“Als een toekomstige generatie een laptop zou opgraven met daarop de Nederlandse speelfilms uit 2019, zouden ze een wel heel vreemd beeld van ons land kunnen krijgen. Wat ze dan zouden zien, zijn vooral veel romantische komedies tussen licht chaotische heterostelletjes in films als
Singel 39 of
Verliefd op Cuba. Of het gaat over tobbende witte stadsbewoners die zich geen raad weten met hun eigen bubbel, zoals de meeste Nederlandse arthousefilms.”
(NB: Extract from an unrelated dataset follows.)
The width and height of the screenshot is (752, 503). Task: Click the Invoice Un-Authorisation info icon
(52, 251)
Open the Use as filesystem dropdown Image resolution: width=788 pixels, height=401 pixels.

Dat de Nederlandse film (inclusief filmopleidingen) wel een diversiteitsboost kan gebruiken, lijkt me een haast een overbodige melding. De vraag is meer hoe we dat voor elkaar krijgen.
Ik keek dan gisteren ook met veel interesse het door MovieZone en Da Bounce georganiseerde
#blackfilmsmatter debat terug, met als titel een flink statement: “
een talk over institutioneel racisme in de Nederlandse Filmindustrie”.
Het leverde een treurig debat op, waarin een aantal zwarte filmmakers een weinig constructief wij/zij betoog uitdroegen over door hen ondervonden onbegrip en tegenwerking bij opleidingen en fondsen. Maar dit hoor ik ook al jarenlang van creatieve buiten de lijn kleurende witte filmmakers-in-spé. Ook voor hen wordt vaak de rode loper niet uitgelegd. Natuurlijk is er een diversiteitsprobleem in de filmsector. Maar kom dan met goede voorbeelden en heldere pijnpunten. De enige die wél met een goed betoog kwam, was Ashar Medina, filmmaker en adviseur van het NPO-fonds.